Of the various ways to connect to Sailmail via the internet, using Airmail’s satellite access (internet/telnet window) is by far the most efficient. It is ideal for satellite connections as well as “challenging” marina wifi connections as it supports the same compression, error-checking, and resume functions used for radio connections. This connection also uses static-IP addresses for the gateway connections for speed and security.
The only drawback is that addresses change when we move, and we recently (May-June 2020) upgraded our main servers which changed the IP addresses. We have established separate gateway servers (also with static IP addresses), and posted notices on the old servers and sent update notes to all members.
This only applies to satellite or Internet connections using Airmail’s internet/satellite (Telnet) access window. Radio connections, webmail, and pop/smtp email are not affected.
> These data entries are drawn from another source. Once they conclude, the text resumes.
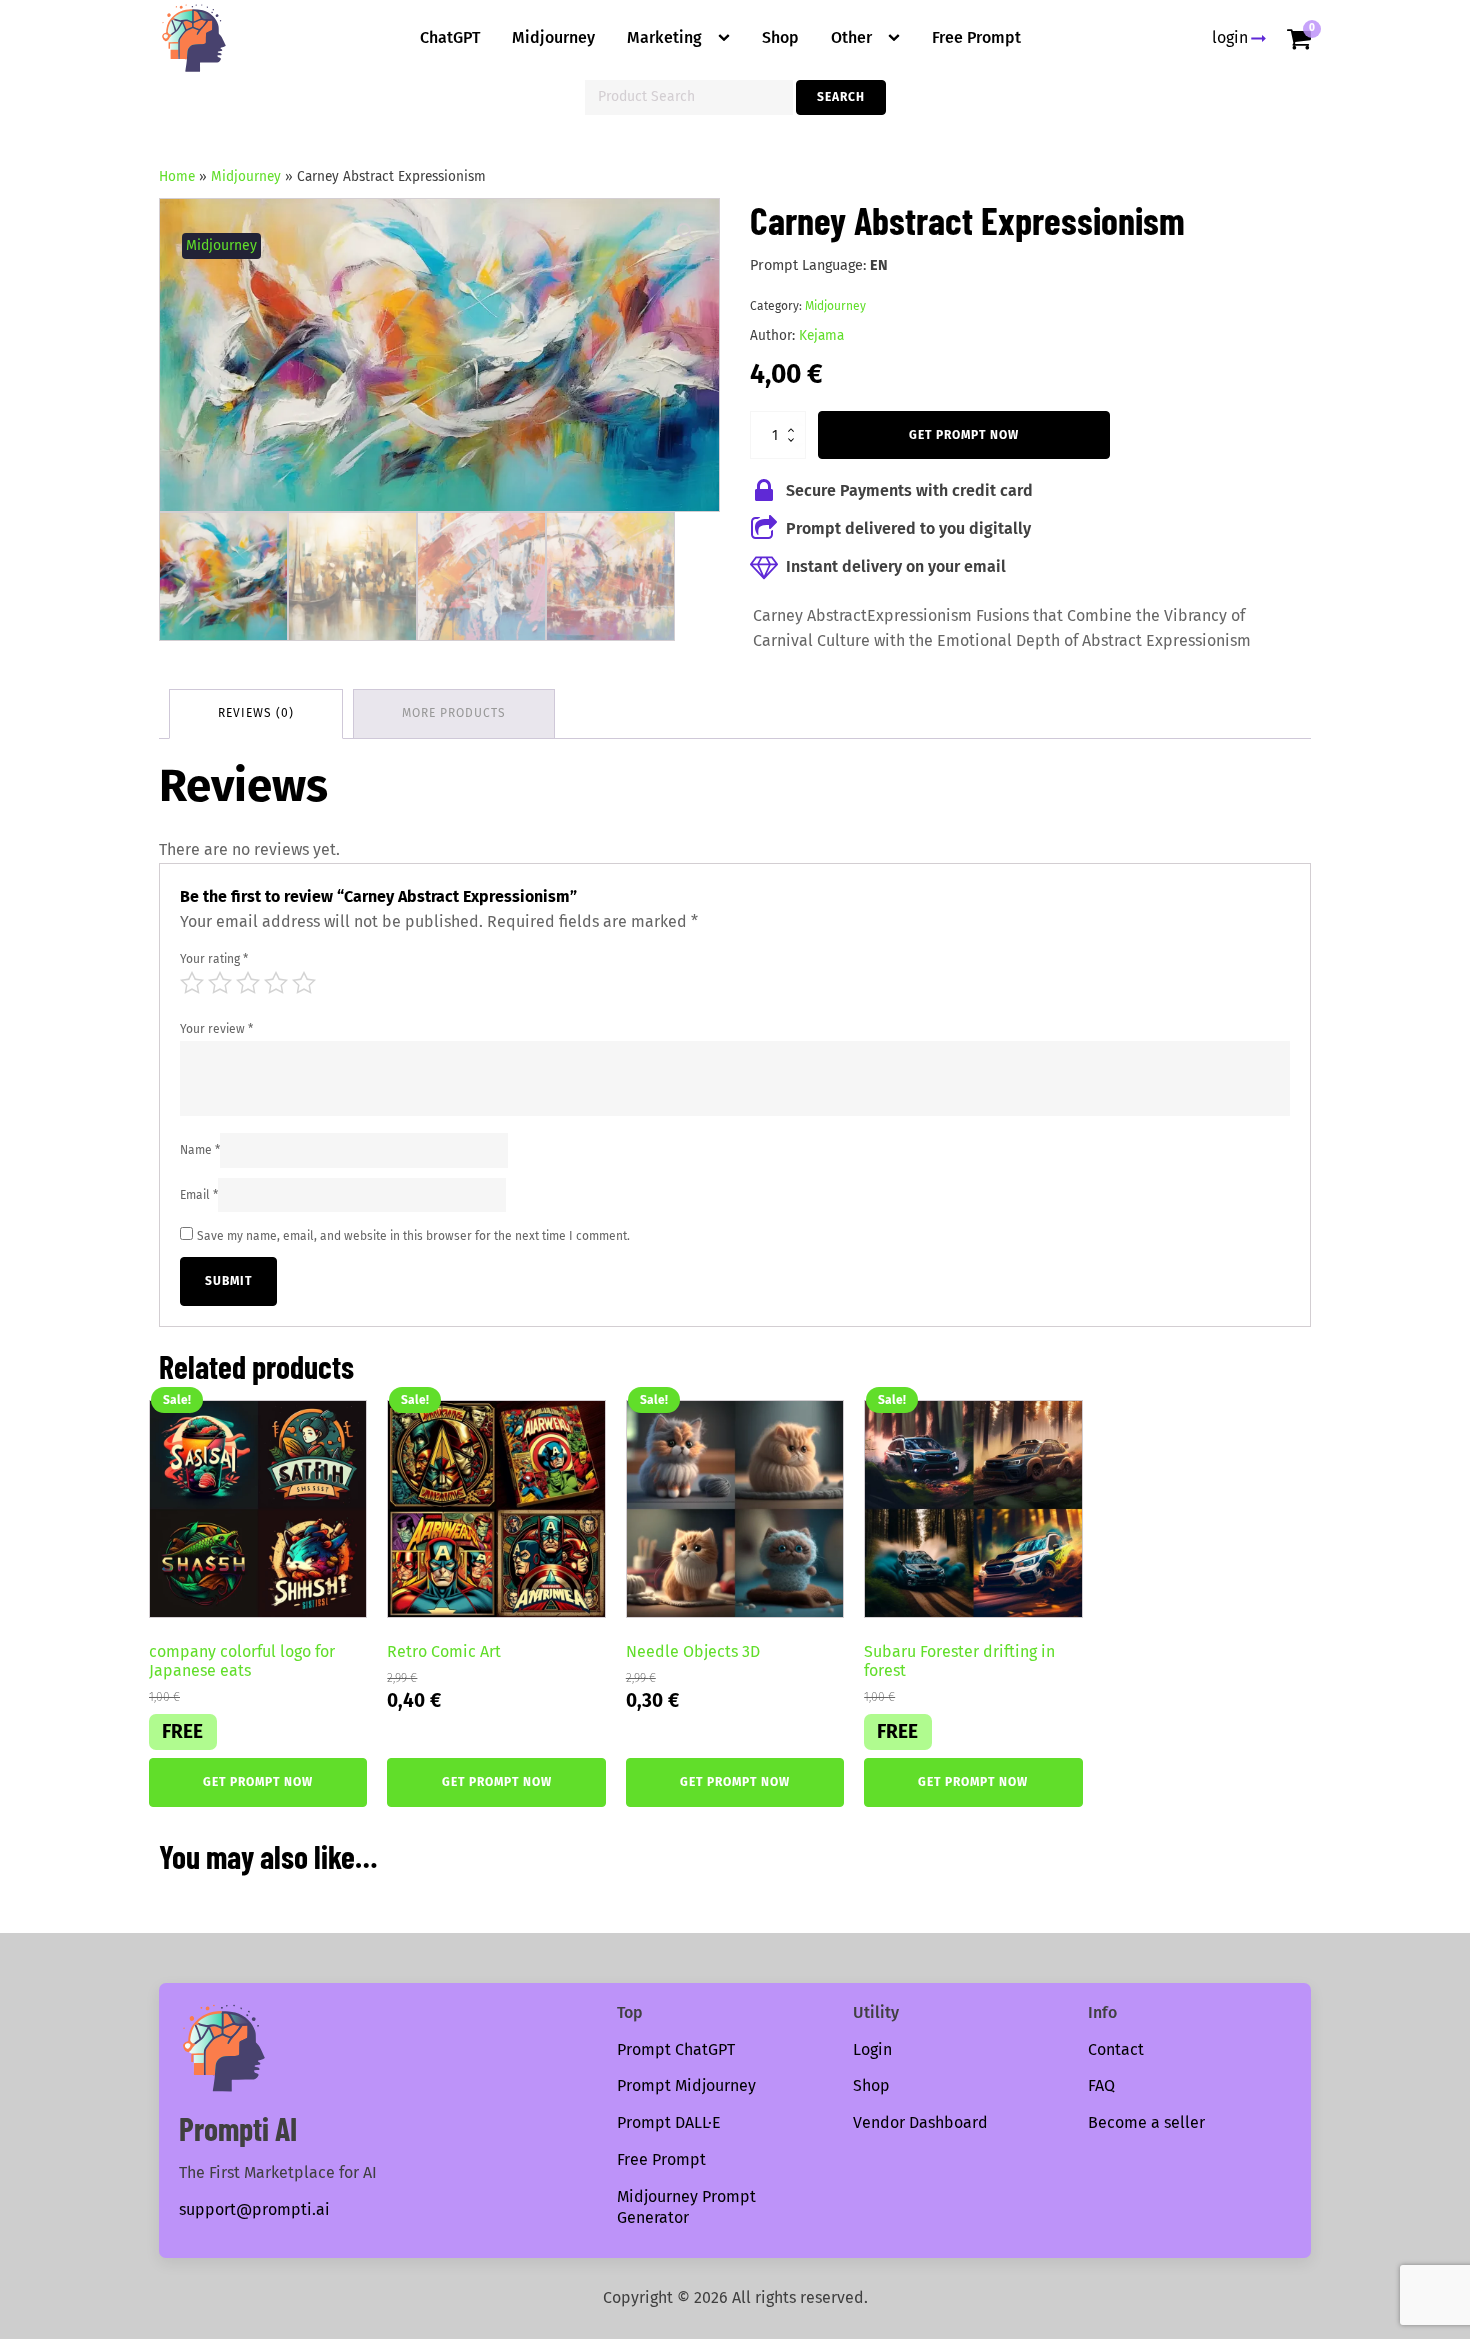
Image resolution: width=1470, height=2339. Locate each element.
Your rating (214, 959)
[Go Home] (194, 38)
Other (851, 37)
If you missed it, here is what to do:
- If you have internet access, click here to go to our download page for Airmail software for Sailmail. Download and install version 3.5 (either the regular release or beta), that will also update your Airmail software and also update the gateway settings (for downloads since May 22, 2020). Do this, if possible, even if you already have Airmail ver 3.5, because it will update the internet settings.
- If you don’t have internet, or don’t want to update Airmail at this time, then check which version of Airmail software you currently have: Click on the “Help” menu, then select “About”.
- If you currently have Airmail version 3.5 installed (and downloaded prior to May 22) then click here for the Airmail 3.5 notes.
- If you currently have Airmail version 3.4 installed then click here for the Airmail 3.4 notes.
And if you just want to check it, then open Airmail’s Internet/satellite window (yellow “lightning bolt” button, select “Server1”, and click the green connect button. It should connect and identify as “SMSG1” (Sailmail SateGate-1). Then select “Server2”, and connect- it should identify as “SMSG2”, and “Backup1” should identify as “WQAB964” (our San Diego station masquerading as a backup gateway). There may be additional entries, ignore those.